The data below should be retyped exactly, with the pictures left out.

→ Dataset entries
**********

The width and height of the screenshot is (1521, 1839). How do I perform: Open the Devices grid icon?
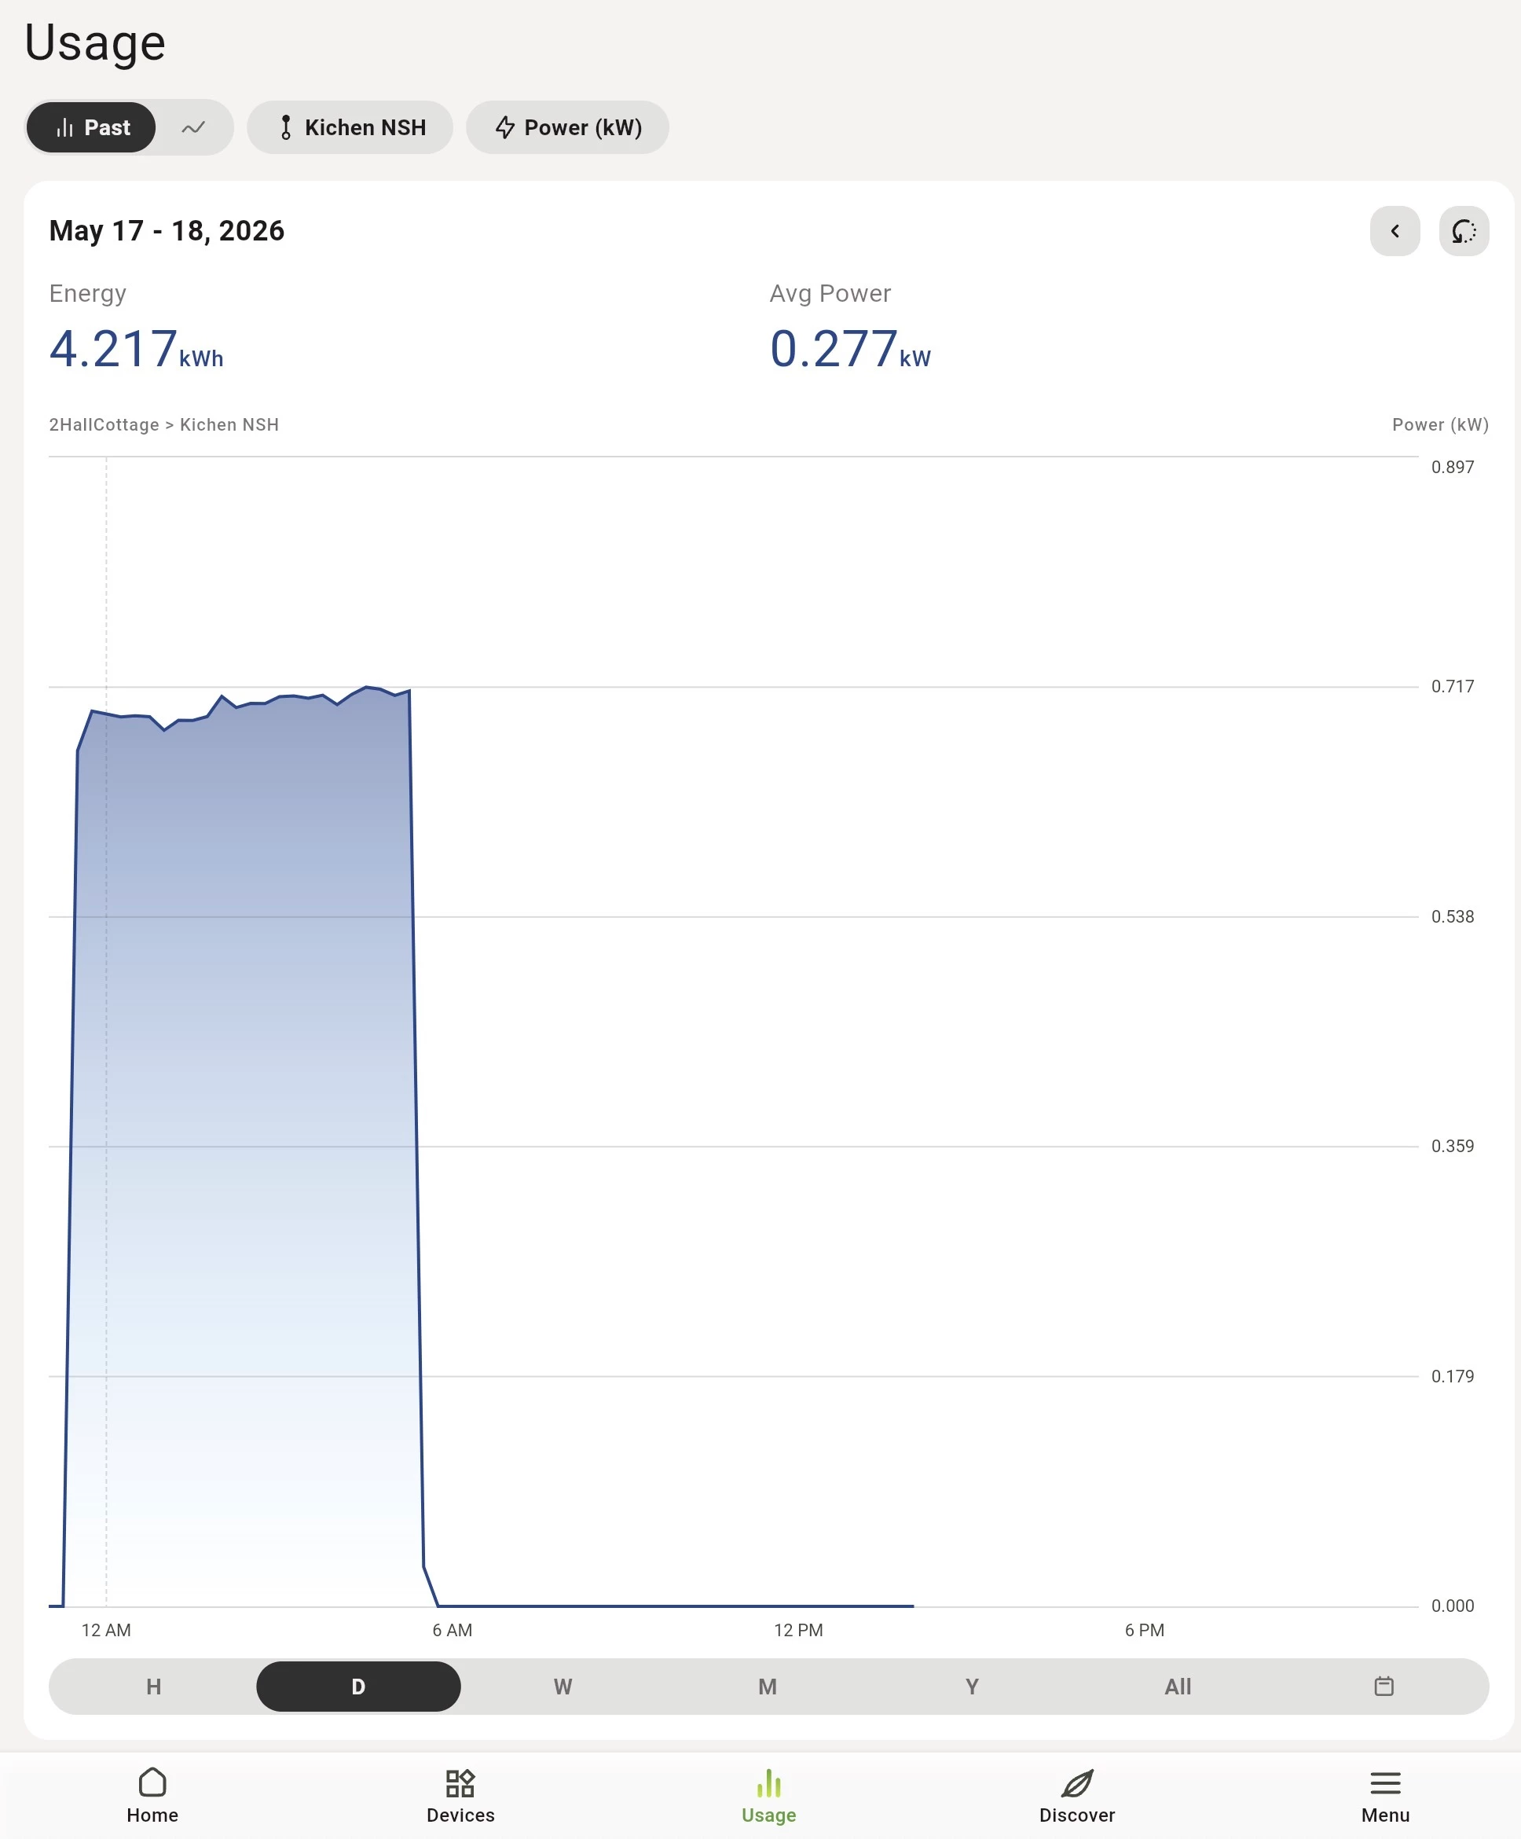tap(460, 1783)
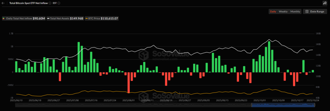Click the back arrow icon
330x111 pixels.
click(x=3, y=3)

**********

→ Output of the task
The width and height of the screenshot is (1521, 1839). How do I perform: Open the Devices grid icon?
tap(460, 1783)
Click the back arrow icon
330x111 pixels.
click(x=3, y=3)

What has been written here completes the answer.